The problem
Copy out the entries that follow, unchanged.

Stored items
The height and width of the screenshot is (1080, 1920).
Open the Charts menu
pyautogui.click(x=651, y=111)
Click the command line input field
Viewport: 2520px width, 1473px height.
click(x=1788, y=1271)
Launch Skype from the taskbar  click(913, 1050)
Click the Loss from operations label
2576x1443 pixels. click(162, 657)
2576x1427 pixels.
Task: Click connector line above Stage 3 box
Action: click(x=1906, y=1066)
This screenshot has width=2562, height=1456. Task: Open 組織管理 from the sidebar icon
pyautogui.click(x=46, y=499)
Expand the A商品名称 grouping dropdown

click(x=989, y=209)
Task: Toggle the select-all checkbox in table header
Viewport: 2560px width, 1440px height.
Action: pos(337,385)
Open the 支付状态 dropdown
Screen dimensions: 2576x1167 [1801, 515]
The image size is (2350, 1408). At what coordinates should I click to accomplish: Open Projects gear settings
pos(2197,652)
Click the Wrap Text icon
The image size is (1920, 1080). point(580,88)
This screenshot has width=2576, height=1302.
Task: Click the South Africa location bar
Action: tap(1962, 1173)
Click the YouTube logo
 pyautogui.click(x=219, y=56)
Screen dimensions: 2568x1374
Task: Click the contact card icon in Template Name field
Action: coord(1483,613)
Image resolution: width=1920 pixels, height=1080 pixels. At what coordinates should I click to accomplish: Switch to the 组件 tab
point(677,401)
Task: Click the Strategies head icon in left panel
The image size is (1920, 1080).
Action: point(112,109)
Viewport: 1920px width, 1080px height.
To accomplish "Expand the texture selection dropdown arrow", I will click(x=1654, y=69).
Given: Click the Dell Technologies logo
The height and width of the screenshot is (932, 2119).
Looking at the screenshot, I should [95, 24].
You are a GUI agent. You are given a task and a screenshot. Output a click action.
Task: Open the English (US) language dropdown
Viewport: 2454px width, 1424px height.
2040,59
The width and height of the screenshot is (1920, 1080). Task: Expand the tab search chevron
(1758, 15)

Solution below
The height and width of the screenshot is (1080, 1920).
Open the Charts menu
pyautogui.click(x=651, y=111)
Click the command line input field
Viewport: 2520px width, 1473px height.
click(x=1788, y=1271)
Launch Skype from the taskbar  click(913, 1050)
Click the Loss from operations label
2576x1443 pixels. click(162, 657)
2576x1427 pixels.
Task: Click connector line above Stage 3 box
Action: click(x=1906, y=1066)
This screenshot has width=2562, height=1456. Task: Open 組織管理 from the sidebar icon
pyautogui.click(x=46, y=499)
Expand the A商品名称 grouping dropdown

click(x=989, y=209)
Task: Toggle the select-all checkbox in table header
Viewport: 2560px width, 1440px height.
Action: pos(337,385)
Open the 支付状态 dropdown
Screen dimensions: 2576x1167 [1801, 515]
The image size is (2350, 1408). At what coordinates should I click to accomplish: Open Projects gear settings
pos(2197,652)
Click the Wrap Text icon
The image size is (1920, 1080). point(580,88)
This screenshot has width=2576, height=1302.
Task: Click the South Africa location bar
Action: tap(1962, 1173)
Click the YouTube logo
 pyautogui.click(x=219, y=56)
Screen dimensions: 2568x1374
Task: Click the contact card icon in Template Name field
Action: coord(1483,613)
Image resolution: width=1920 pixels, height=1080 pixels. At what coordinates should I click to accomplish: Switch to the 组件 tab
point(677,401)
Task: Click the Strategies head icon in left panel
The image size is (1920, 1080).
Action: point(112,109)
Viewport: 1920px width, 1080px height.
To accomplish "Expand the texture selection dropdown arrow", I will click(x=1654, y=69).
Given: Click the Dell Technologies logo
The height and width of the screenshot is (932, 2119).
Looking at the screenshot, I should [95, 24].
You are a GUI agent. You are given a task and a screenshot. Output a click action.
Task: Open the English (US) language dropdown
Viewport: 2454px width, 1424px height.
2040,59
The width and height of the screenshot is (1920, 1080). Task: Expand the tab search chevron
(1758, 15)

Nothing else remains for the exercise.